Second: we get some space. The funny thing about allergies is, while early exposure to allergens can help prevent them, re-exposing yourself to dangerous allergens after you've already developed a reaction to them can make them worse. Anaphylaxis is always more likely after someone's experienced it the first time. Repeated exposure to triggers, whether biological or psychological, can make the effects worse. So stop exposing yourself.
If something makes your throat itch every time you eat it, stop eating it. If something makes you mad every time you read it, stop reading it. Obviously this can be easier said than done in a world that's a lot worse about warning labels on stories than ingredients labels on foods, but that's why fic tags exist. And: sometimes, the croissant is delicious enough that we decide we're willing to suffer through the way the almonds make us feel, just this once. Sometimes the ship or the characterization or, hell, those other kinks that we really like are tasty enough that we'll put up with the trope we hate. We're allowed to do that. But we do it knowing there will be consequences, and we don't blame the baker when they hit.
We also don't have to blame ourselves. It sucks to be allergic to shellfish when all your friends are raving about the new seafood place. But that's not our fault any more than it's theirs.
Third: sometimes, if we need one, we go to the doctor. Or a therapist. Yes, really.
Not because there's anything really wrong with an aversion or even mild breakouts of hives, annoyance, and bitching in your friends' DMs--but it sure isn't pleasant, and sometimes your doctor might have a better solution than 'avoid it and take a Benadryl' that makes you feel a little better in the long run. And sometimes, it's not a mild breakout. Sometimes it's the kind of story that lingers with you for days, makes your skin crawl; sometimes your throat swells up and it gets hard to breathe. Sometimes we get angry enough about something we've read that we can't stand down our immune system, don't want to stop ourselves from writing that angry comment, that tumblr post, that abuse report to the mods for something that didn't actually break any rules. And that's dangerous, because when our immune response can flare out of control like that, we don't always know where and when it will happen next, and the risk of what we'll do if it happens gets way, way higher.
Sometimes it really is worth getting a second opinion. Sometimes you need somebody to tell you, "actually, it is not normal to get tingly and sweaty every time you eat potatoes." There are ways to train your brain and leash your white blood cells that I sure as heck am not expert enough to address. There are, it turns out, ways to feel better. There are ways to mitigate the damage your own well-meaning defense mechanisms might do to yourself or other people along the way.

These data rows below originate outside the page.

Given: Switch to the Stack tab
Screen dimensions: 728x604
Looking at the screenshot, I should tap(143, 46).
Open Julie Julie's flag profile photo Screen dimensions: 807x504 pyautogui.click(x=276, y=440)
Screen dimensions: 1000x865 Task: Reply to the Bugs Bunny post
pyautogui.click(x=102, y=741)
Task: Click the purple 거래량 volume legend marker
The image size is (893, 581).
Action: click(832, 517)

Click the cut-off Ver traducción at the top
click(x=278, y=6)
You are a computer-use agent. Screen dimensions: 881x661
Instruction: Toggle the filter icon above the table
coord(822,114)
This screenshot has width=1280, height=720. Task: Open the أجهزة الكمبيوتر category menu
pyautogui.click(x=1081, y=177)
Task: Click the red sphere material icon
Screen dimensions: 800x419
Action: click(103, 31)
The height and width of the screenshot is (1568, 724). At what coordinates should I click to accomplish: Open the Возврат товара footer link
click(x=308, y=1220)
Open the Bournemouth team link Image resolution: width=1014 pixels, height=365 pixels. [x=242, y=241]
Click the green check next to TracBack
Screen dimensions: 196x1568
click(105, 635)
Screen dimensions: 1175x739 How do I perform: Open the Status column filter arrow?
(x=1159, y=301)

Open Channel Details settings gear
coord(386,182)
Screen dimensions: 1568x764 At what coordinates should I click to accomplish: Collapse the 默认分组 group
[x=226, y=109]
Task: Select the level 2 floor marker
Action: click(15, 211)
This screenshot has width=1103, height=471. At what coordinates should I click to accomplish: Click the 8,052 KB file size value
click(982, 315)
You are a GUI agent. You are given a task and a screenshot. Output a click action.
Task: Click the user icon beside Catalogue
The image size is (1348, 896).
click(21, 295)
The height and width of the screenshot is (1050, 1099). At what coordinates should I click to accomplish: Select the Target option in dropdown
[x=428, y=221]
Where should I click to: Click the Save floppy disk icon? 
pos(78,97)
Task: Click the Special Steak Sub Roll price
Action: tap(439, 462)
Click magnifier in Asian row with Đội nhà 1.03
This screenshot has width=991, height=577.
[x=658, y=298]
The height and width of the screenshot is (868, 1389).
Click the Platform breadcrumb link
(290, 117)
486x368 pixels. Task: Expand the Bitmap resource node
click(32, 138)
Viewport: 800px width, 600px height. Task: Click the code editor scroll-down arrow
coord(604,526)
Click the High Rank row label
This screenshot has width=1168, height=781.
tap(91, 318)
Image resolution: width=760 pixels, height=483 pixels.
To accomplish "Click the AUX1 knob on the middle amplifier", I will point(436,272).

And: we can take a deep breath when someone with an allergy to something we've baked, something we've written, something we like, is lashing out trying to protect themselves and everyone around them from something they've registered as a threat. Of course they're wrong. Yes, we told them there were tree nuts in the brownies ahead of time; yes, they chose to eat them anyway. But it can be worth reminding them and ourselves that there's a difference between "this thing is toxic" and "this harmless thing has driven my own system into a defensive response that sure makes it feel like I've been poisoned." And it can be worth reminding ourselves as well as them that sometimes, that difference can be really hard to spot.